=== Section Start ===

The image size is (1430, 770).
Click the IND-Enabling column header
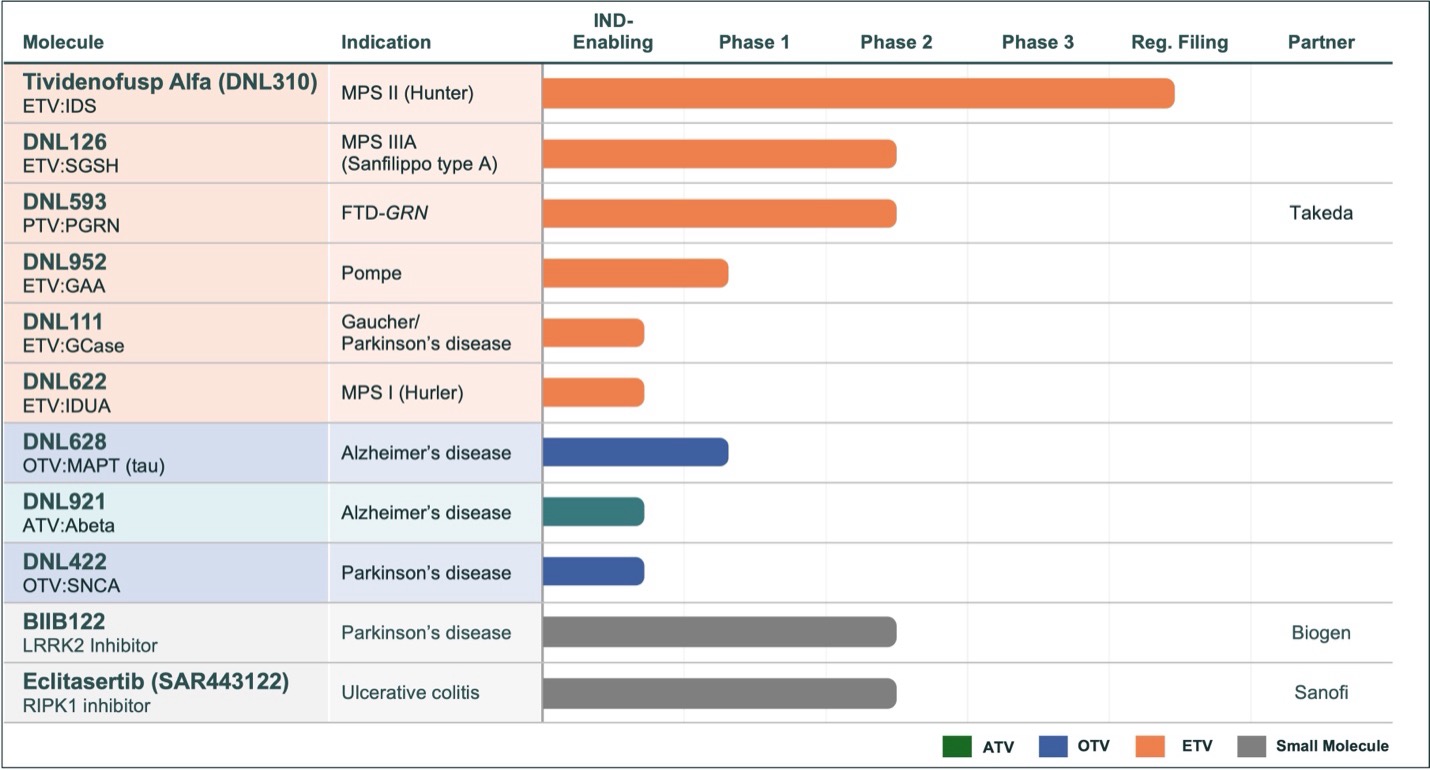click(613, 34)
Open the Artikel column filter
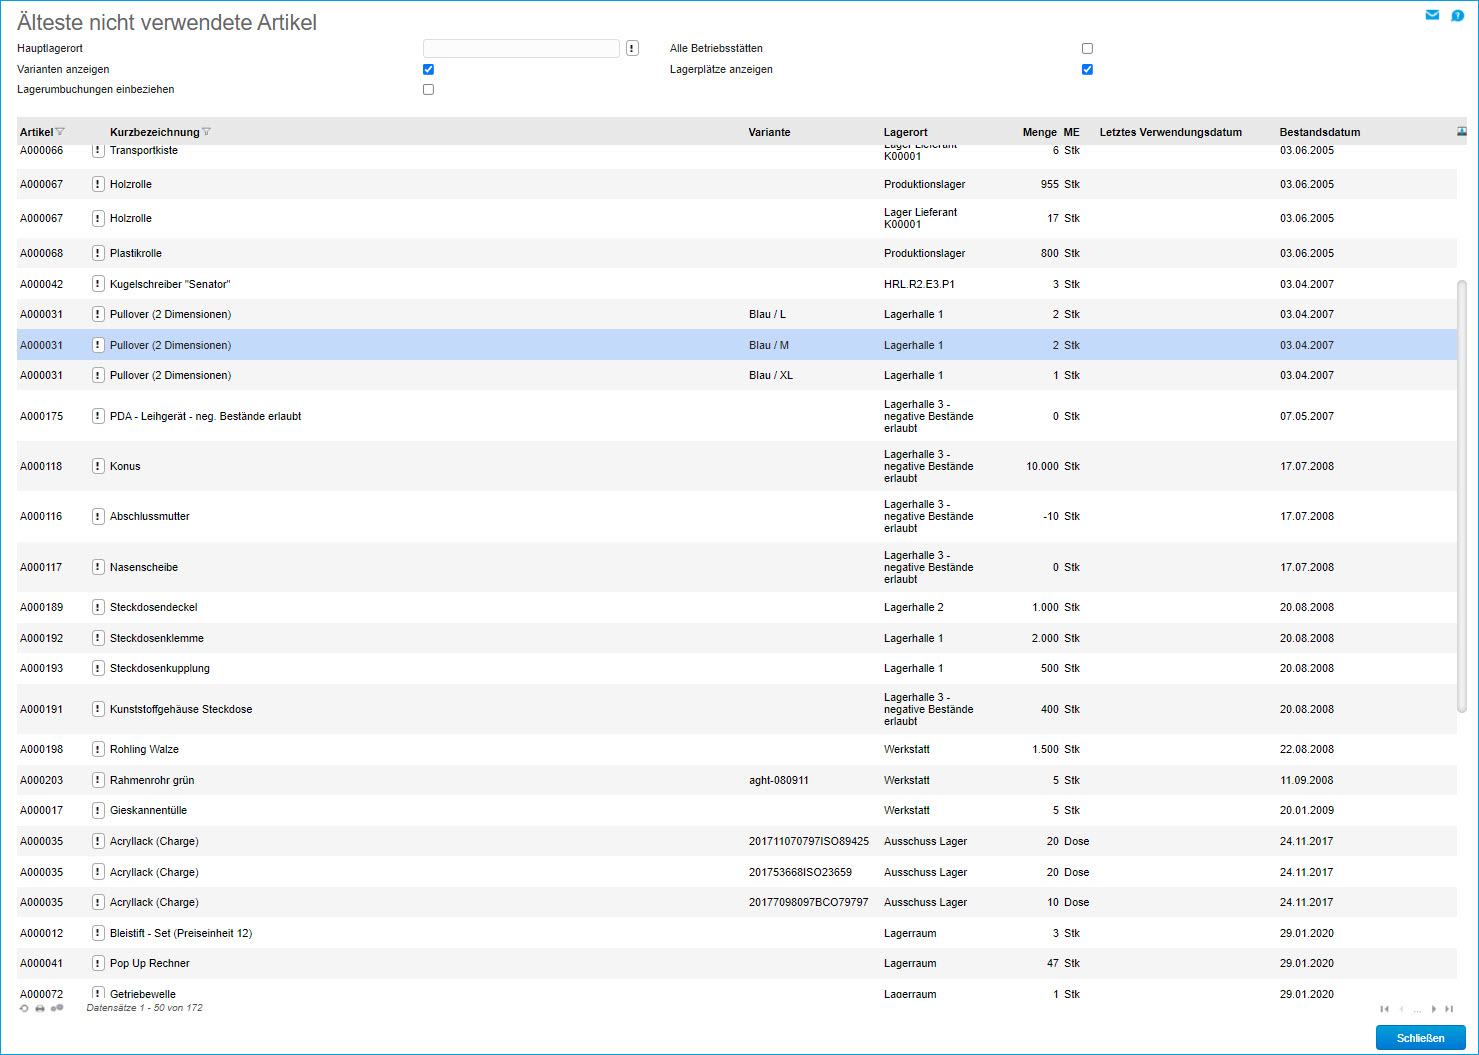 (x=60, y=132)
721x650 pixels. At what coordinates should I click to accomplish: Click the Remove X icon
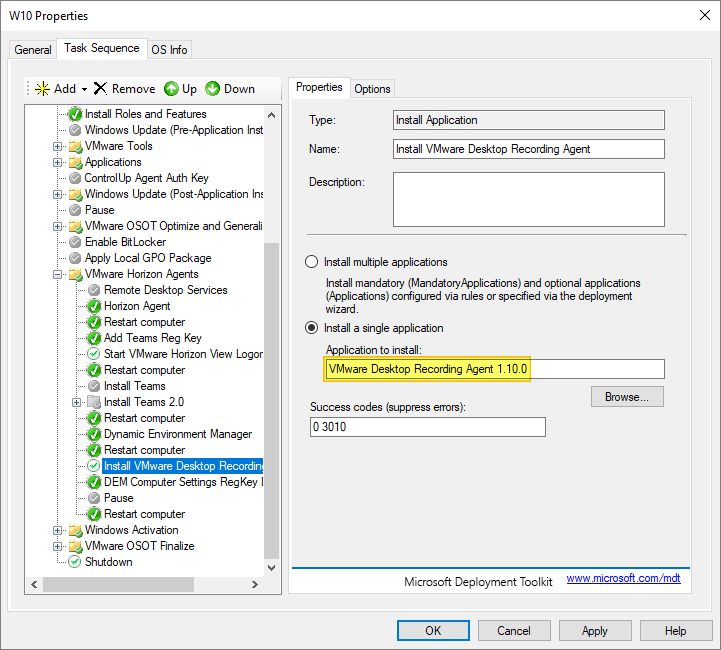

=== Section End ===

Transcribe all entries above exactly. Omit the pictures.

[Response]:
The image size is (1430, 770).
Click the IND-Enabling column header
click(613, 34)
Open the Artikel column filter
 (x=60, y=132)
721x650 pixels. At what coordinates should I click to accomplish: Click the Remove X icon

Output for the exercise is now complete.